---
output: html_document
---

# Exam exercise: Reading scores and sample size calculation

It is highly recommended that you answer the exam using Rmarkdown
(you can simply use the exam Rmarkdown file as a starting point).

Remember to load the `mosaic` package first:
```{r message=FALSE}
library(mosaic)
```

## Part I: Directed reading activities

An educator conducted an experiment to test whether new directed reading
activities in the classroom will help elementary school pupils improve
some aspects of their reading ability.

She arranged for a third grade class of 21 students
to follow these activities for an 8-week period. A control classroom of
23 third graders followed the same curriculum without the activities. At
the end of the 8 weeks, all students took a Degree of Reading Power
(DRP) test, which measures the aspects of reading ability that the
treatment is designed to improve.


Read in the data:
```{r}
reading <- read.delim("https://asta.math.aau.dk/datasets?file=reading.txt")
head(reading)
```

Use a boxplot to compare the of measurements of `Score` (the student's DRP score) 
for `Treated`(direct reading activities) and `Control` visually.
```{r}
## Delete this line and write a command using gf_boxplot(...)
```

Use `favstats` to make a numerical summary of the measurements for `Treated` and `Control`.

```{r}
## Delete this line and write a command using favstats(...)
```

-   Write down a point estimate of the mean of the DRP score for students
    following the new *directed reading activities* and explain how this
    is calculated.

-   Write down a point estimate of the standard deviation of the DRP score for
    this group and explain how this is calculated.

-   Write down a 95% confidence interval for the mean of the DRP score for this
    group and explain how this is calculated.

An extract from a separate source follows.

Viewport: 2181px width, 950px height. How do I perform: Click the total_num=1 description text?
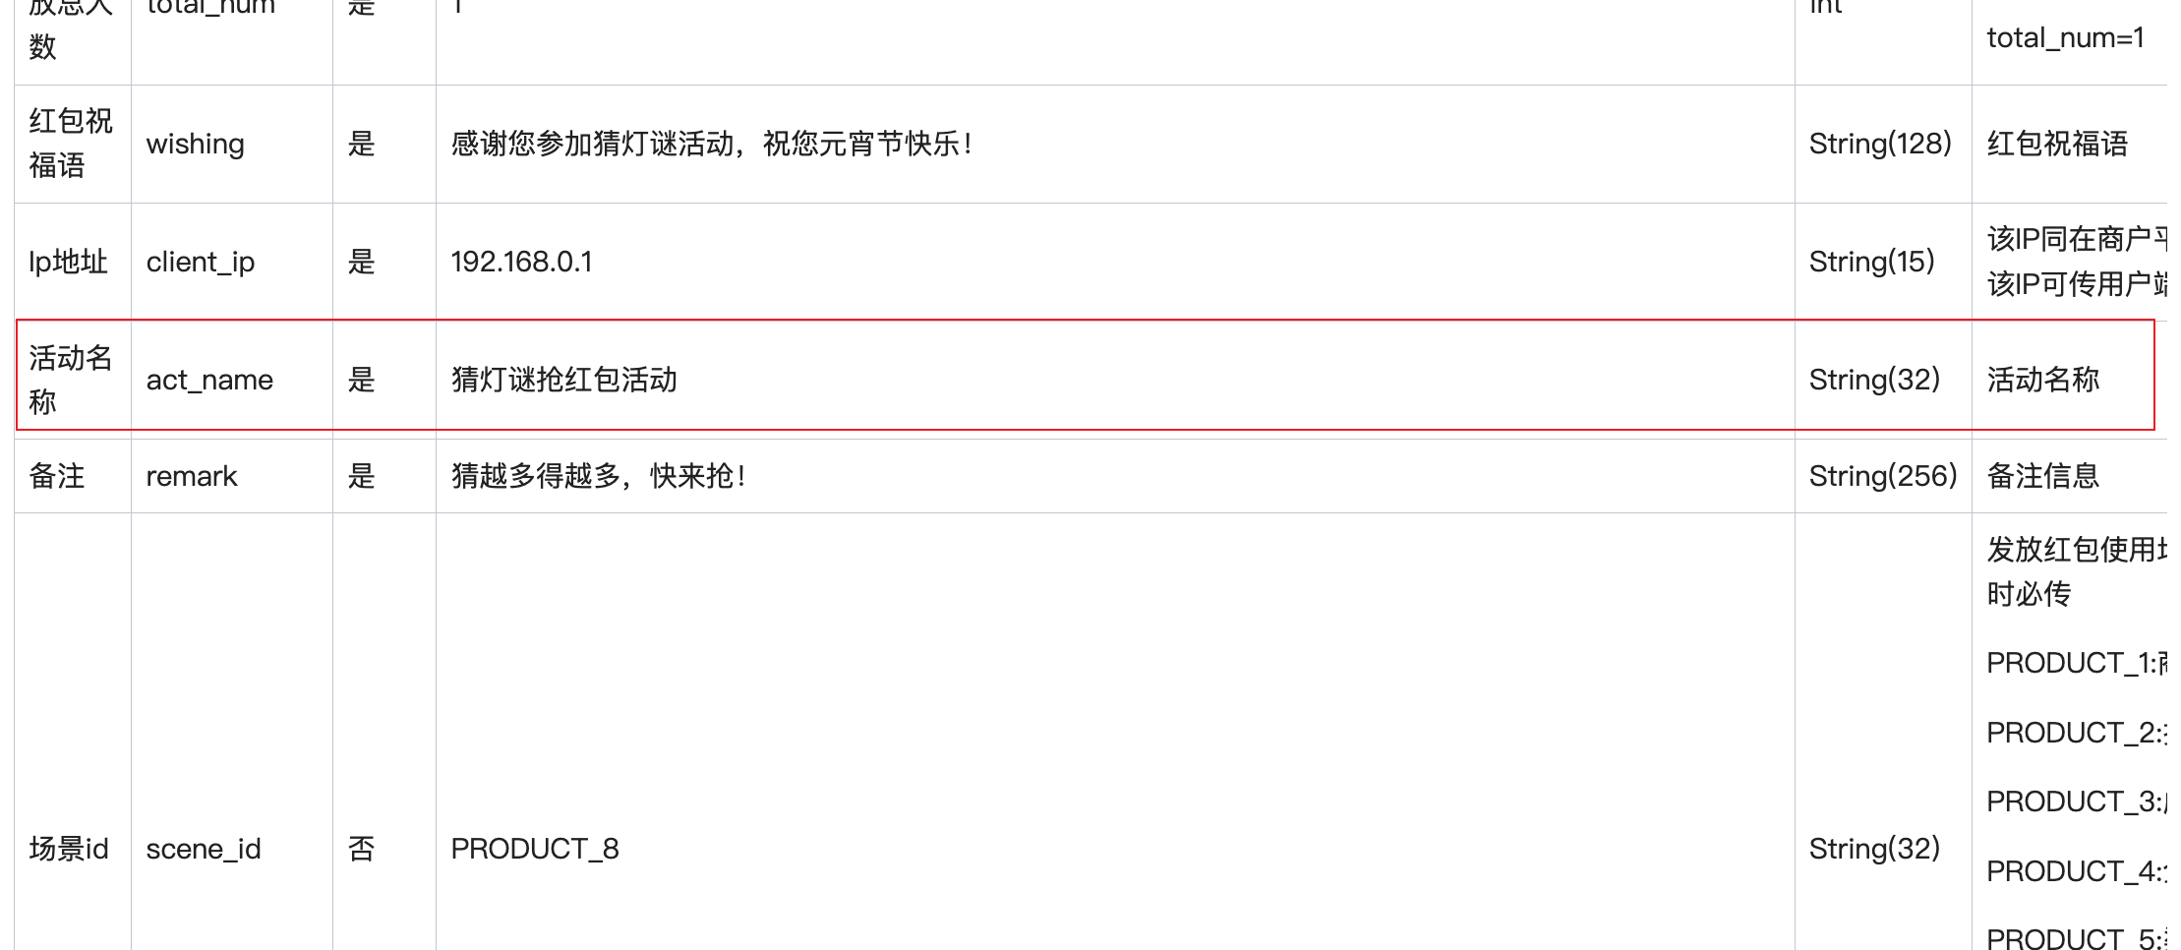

Use the command `t.test` to compare the mean of the DRP score of the two groups.

```{r}
## Delete this line and write a command using t.test(...)
```

Go through the details of the output from `t.test`. Your analysis must
include an account of

-   What the relevant null hypothesis and the corresponding alternative
    hypothesis is.

-   Choice and calculation of test statistic.

-   Calculation of $p$-value and its interpretation in connection to a
    conclusion of the analysis.

-   Calculation and interpretation of a relevant confidence interval.

## Part II: Determining sample size

_In this part there is no dataset to load into R and analyze. You are only supposed to
use R as a calculator where you apply the relevant formulas (which you find towards
the end of the lecture notes for Module 1)._


A study is being planned to estimate the proportion of the Danish population who smokes regularly. How large a sample size is needed to obtain an estimate which is at most
0.05 away from the true proportion with
a confidence of 0.90? A similar study from 2015 found the estimate of the proportion of smokers to be 22.5%.